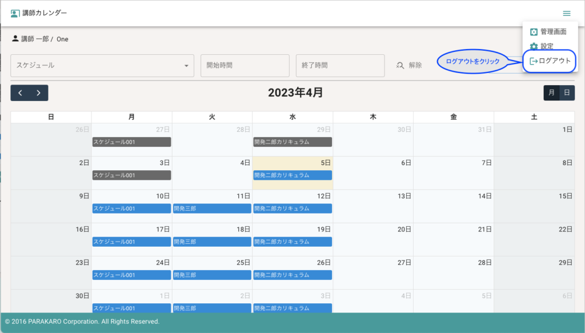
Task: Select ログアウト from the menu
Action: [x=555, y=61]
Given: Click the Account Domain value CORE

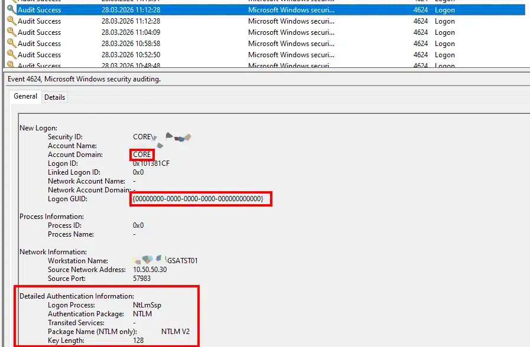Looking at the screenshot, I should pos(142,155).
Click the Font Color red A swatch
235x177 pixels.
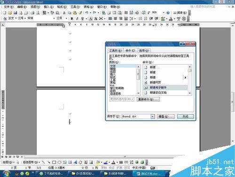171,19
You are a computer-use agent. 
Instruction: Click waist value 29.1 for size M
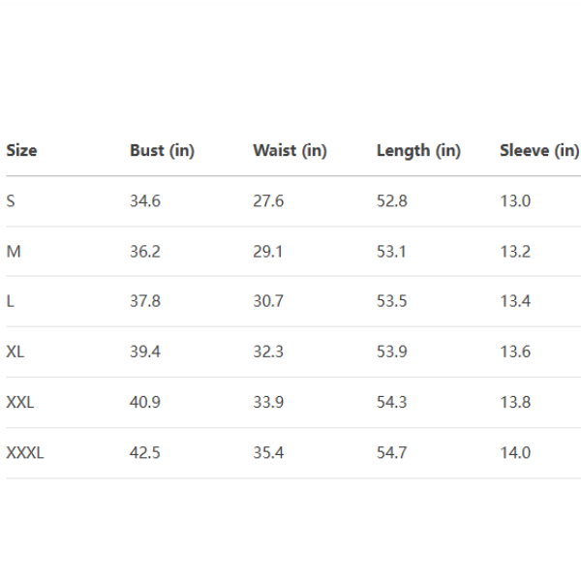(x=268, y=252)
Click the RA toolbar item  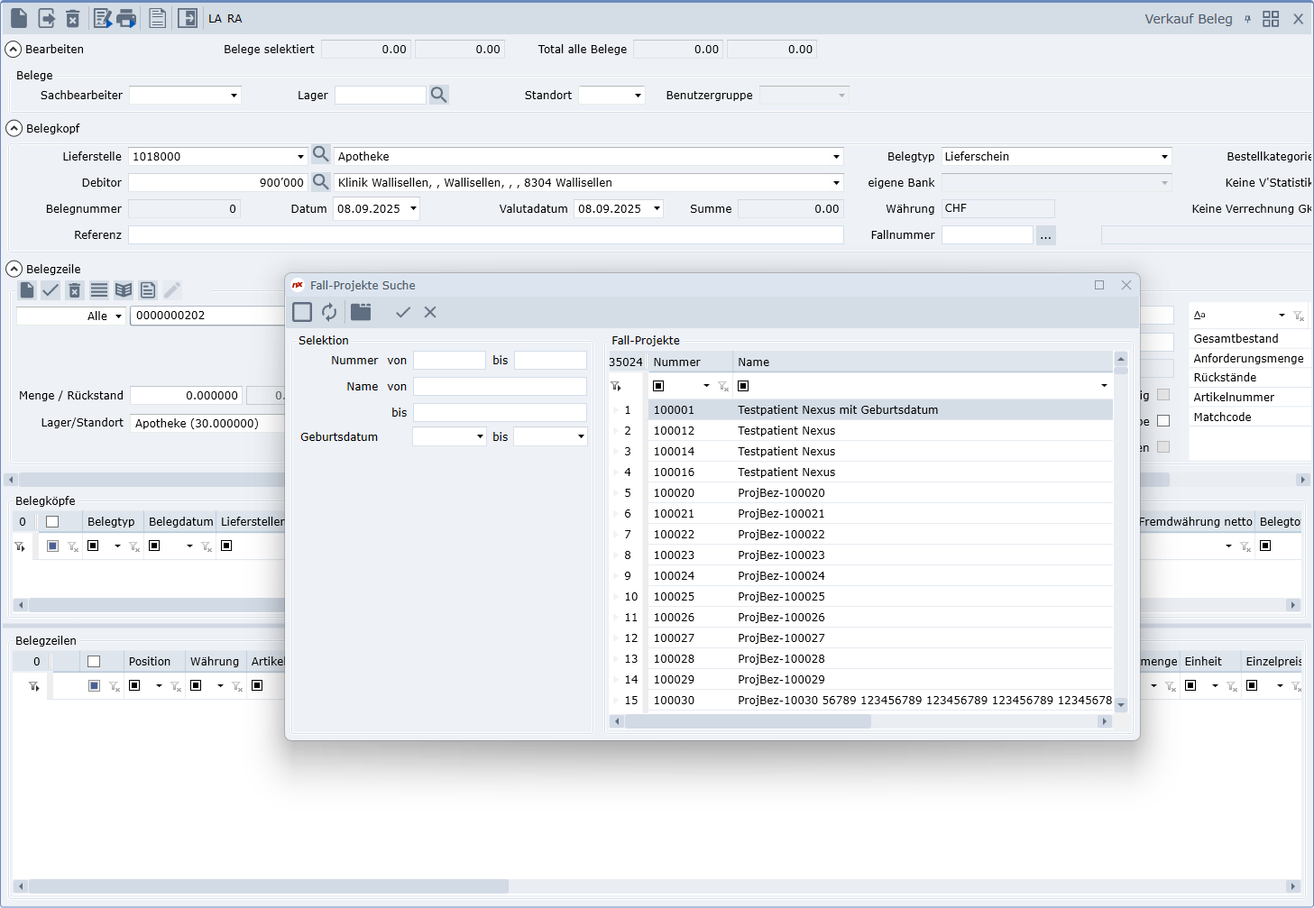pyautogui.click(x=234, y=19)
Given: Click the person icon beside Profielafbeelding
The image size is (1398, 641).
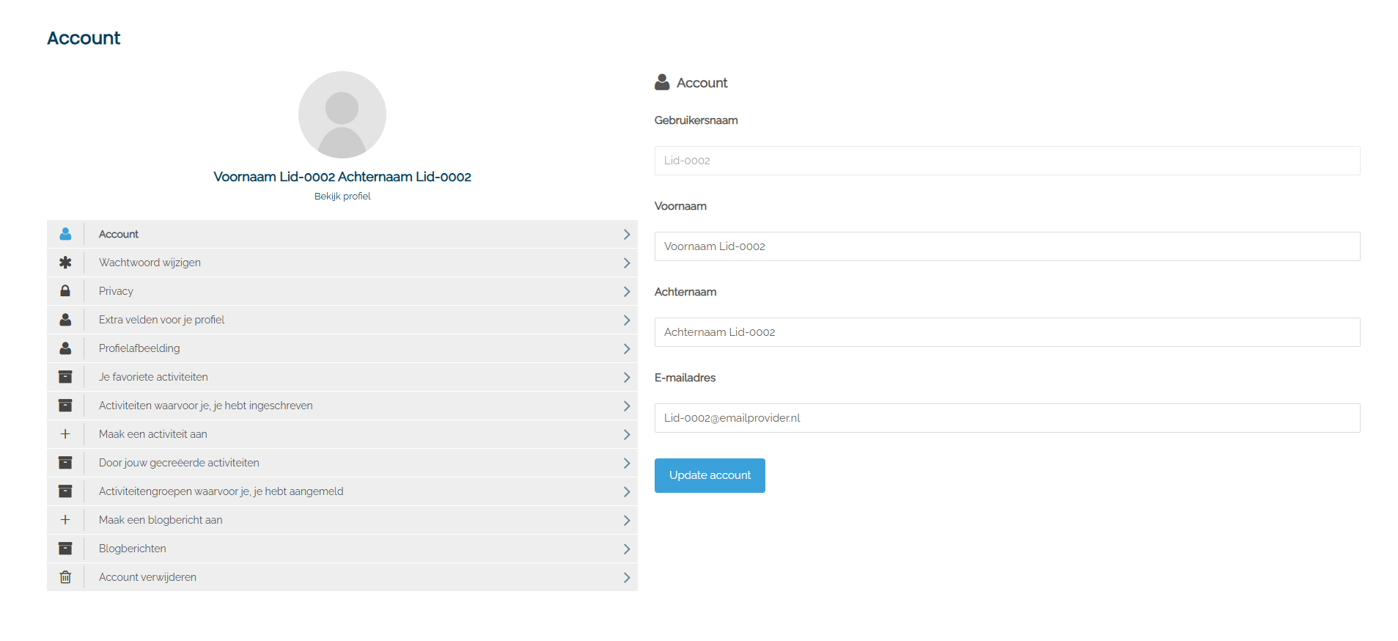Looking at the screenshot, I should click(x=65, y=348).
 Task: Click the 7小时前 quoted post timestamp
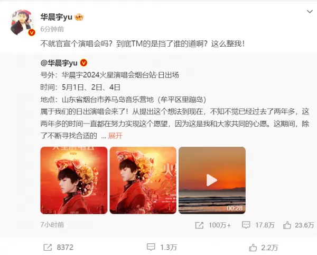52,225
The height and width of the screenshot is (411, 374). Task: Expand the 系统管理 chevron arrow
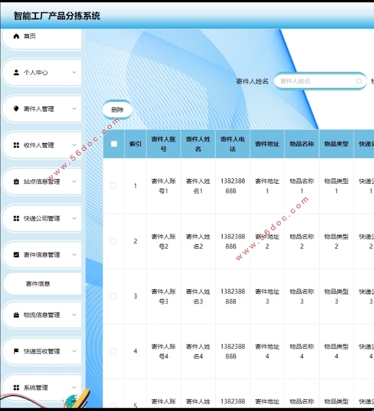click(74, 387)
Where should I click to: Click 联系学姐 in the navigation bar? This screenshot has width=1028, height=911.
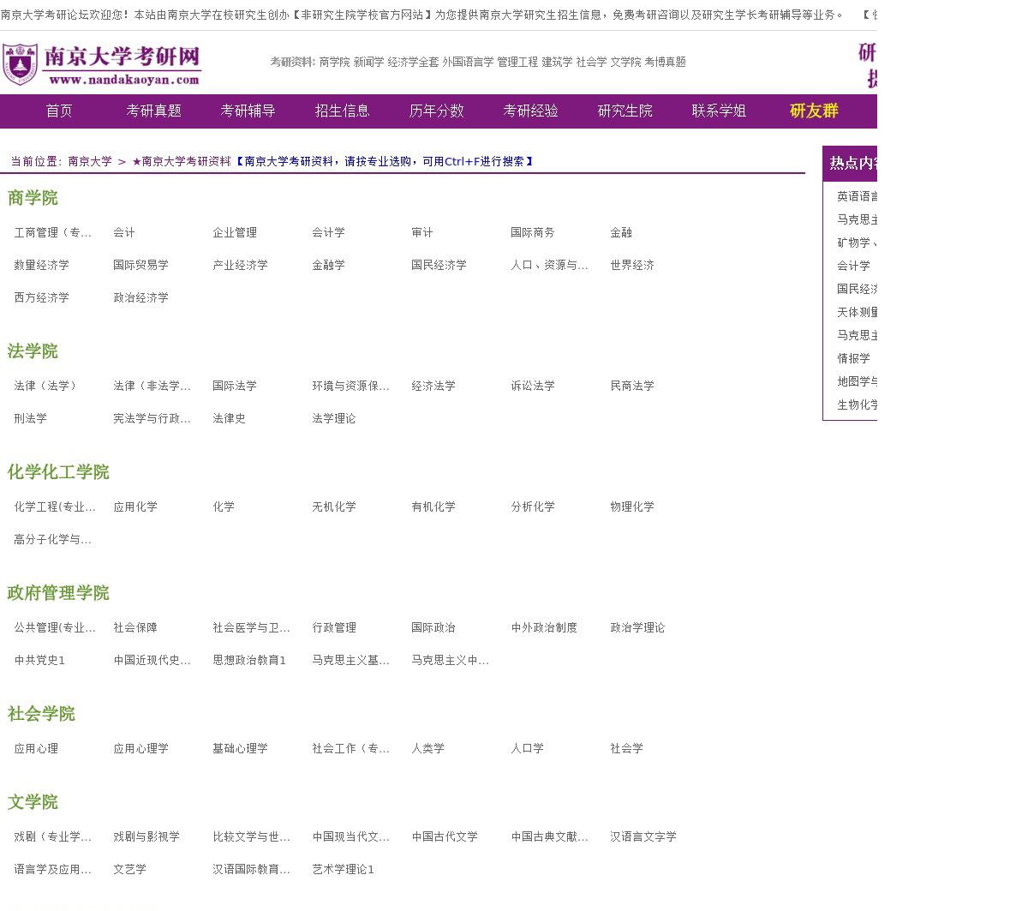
☆ ☆ ☆
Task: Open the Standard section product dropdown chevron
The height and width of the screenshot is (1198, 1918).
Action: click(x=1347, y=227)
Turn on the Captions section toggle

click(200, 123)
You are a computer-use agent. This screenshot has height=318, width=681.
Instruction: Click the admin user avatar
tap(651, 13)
☆ ☆ ☆
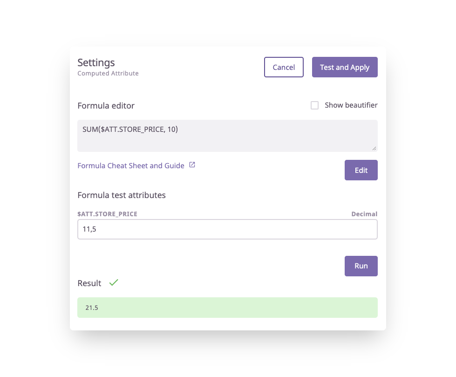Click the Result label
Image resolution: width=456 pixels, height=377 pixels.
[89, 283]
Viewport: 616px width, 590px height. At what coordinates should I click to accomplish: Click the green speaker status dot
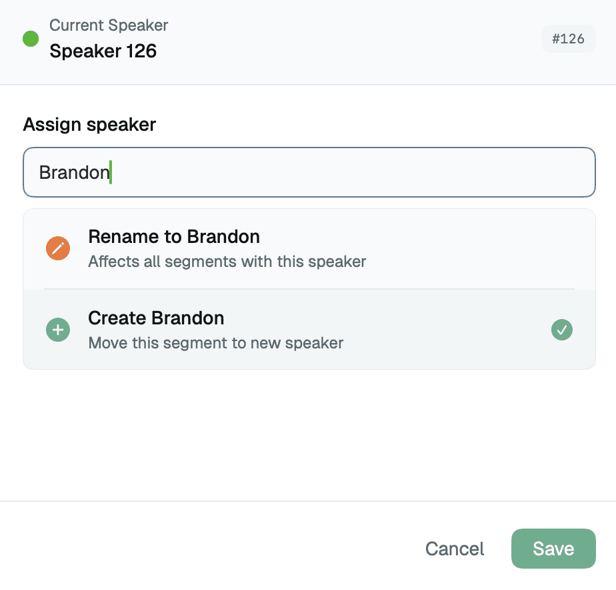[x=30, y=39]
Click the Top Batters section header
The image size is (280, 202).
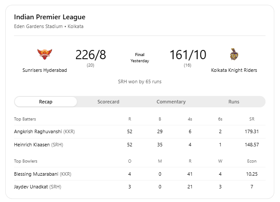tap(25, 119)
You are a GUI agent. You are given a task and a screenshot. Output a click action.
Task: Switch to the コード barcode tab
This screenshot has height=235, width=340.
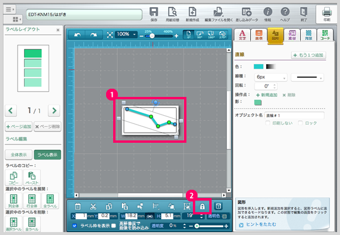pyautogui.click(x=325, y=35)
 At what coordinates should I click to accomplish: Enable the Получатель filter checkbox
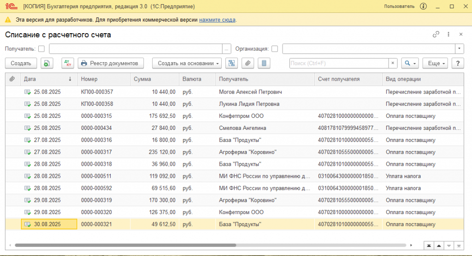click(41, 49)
☆ ☆ ☆
How to complete this task -
Each line of the material with the word "computer" in it should be listed.

Solution for this task -
You are a computer-use agent. 
You are a computer-use agent. This screenshot has height=318, width=681.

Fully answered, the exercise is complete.